A great book, explaining this very well, is

J. C. Taylor, Gauge Theories of Weak Interactions, Cambridge University Press (1976)

It's one Higgs boson in the usual formulation of the standard model with a minimal Higgs sector; you can invent more sophisticated Higgs fields, where you have more then one kind of Higgs boson left, and it's an interesting question, if the "Higgs like particle" declared as discovered on July 4, 2012 is the one described with the minimal Higgs sector or whether there are more Higgs bosons in nature or whatever it is what's behind the "Higgs mechanism".
 

What is the electric charge of Higgs particle?

The Higgs particle has no electric charge. It is a neutral particle.

How was the electric charge of Higgs particle determined?

The electric charge of the Higgs particle was determined through experiments at the Large Hadron Collider (LHC), where the particle was first discovered in 2012.

What is the significance of the electric charge of Higgs particle?

The electric charge of the Higgs particle is significant because it is one of the fundamental properties that helps define the nature of the particle and its interactions with other particles.

Does the electric charge of Higgs particle affect its mass?

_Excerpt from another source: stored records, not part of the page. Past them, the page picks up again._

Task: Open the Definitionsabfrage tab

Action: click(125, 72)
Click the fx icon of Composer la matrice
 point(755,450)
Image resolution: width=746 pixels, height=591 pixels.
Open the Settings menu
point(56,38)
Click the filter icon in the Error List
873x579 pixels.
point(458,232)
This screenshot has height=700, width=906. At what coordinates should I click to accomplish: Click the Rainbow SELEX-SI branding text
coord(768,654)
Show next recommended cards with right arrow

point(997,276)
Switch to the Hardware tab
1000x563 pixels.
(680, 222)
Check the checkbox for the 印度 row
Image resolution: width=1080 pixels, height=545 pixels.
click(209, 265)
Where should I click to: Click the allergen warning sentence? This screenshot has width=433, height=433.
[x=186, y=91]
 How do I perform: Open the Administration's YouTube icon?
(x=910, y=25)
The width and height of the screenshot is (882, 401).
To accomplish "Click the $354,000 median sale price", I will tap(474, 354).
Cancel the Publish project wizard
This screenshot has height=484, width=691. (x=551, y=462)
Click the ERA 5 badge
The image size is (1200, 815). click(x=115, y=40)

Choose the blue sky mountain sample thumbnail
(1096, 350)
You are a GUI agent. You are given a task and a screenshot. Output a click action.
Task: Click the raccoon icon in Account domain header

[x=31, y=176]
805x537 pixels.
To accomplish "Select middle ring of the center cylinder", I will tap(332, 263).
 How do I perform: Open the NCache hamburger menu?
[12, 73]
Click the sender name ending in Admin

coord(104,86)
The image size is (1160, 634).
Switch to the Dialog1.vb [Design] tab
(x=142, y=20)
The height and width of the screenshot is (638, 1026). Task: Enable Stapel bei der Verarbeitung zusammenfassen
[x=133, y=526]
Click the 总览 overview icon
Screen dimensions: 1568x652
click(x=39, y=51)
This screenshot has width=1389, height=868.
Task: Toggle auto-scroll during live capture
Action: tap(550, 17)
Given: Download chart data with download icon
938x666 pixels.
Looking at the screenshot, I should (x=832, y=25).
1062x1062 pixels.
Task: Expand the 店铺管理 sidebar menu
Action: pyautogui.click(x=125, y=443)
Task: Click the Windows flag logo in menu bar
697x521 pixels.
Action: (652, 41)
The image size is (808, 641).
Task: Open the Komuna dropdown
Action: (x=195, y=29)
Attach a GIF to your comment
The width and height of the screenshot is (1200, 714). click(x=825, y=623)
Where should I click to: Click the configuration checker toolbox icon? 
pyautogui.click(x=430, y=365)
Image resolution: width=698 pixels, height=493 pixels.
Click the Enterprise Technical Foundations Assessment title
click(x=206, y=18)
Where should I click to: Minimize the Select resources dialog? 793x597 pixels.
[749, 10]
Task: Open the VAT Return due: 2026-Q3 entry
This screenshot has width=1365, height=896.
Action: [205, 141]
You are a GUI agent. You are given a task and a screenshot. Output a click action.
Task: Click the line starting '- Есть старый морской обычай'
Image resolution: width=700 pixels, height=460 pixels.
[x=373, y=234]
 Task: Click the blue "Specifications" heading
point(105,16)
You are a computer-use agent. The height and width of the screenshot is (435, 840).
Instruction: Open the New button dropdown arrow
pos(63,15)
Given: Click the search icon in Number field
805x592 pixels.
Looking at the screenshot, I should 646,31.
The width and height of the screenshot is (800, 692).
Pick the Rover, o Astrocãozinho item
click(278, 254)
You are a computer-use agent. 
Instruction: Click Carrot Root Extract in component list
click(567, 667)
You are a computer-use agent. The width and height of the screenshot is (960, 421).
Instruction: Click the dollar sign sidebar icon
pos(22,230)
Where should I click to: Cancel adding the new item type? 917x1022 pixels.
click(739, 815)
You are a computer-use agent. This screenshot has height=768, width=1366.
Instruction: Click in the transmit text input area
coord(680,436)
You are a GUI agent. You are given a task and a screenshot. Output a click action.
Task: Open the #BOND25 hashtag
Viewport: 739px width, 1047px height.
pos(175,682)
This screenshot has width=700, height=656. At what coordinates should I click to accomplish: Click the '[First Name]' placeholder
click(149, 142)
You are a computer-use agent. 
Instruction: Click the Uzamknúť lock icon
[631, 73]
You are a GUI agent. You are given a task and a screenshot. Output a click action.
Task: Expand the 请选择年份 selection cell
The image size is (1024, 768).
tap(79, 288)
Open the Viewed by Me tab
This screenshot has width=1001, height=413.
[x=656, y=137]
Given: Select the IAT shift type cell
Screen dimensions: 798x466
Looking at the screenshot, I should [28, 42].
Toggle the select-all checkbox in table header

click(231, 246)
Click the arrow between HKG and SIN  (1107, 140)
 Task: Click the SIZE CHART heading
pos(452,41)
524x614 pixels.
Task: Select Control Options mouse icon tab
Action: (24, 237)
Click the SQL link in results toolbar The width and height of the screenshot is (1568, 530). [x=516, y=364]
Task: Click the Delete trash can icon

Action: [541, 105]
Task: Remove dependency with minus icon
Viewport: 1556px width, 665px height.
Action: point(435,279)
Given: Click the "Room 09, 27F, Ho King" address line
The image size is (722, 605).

No, the electric charge of the Higgs particle does not affect its mass. The mass of the Higgs particle is determined by its interactions with the Higgs field.

Is the electric charge of Higgs particle related to the Higgs boson?

Yes, the Higgs particle and the Higgs boson are two terms used to describe the same particle. The electric charge of the Higgs particle is one of its defining properties as a boson.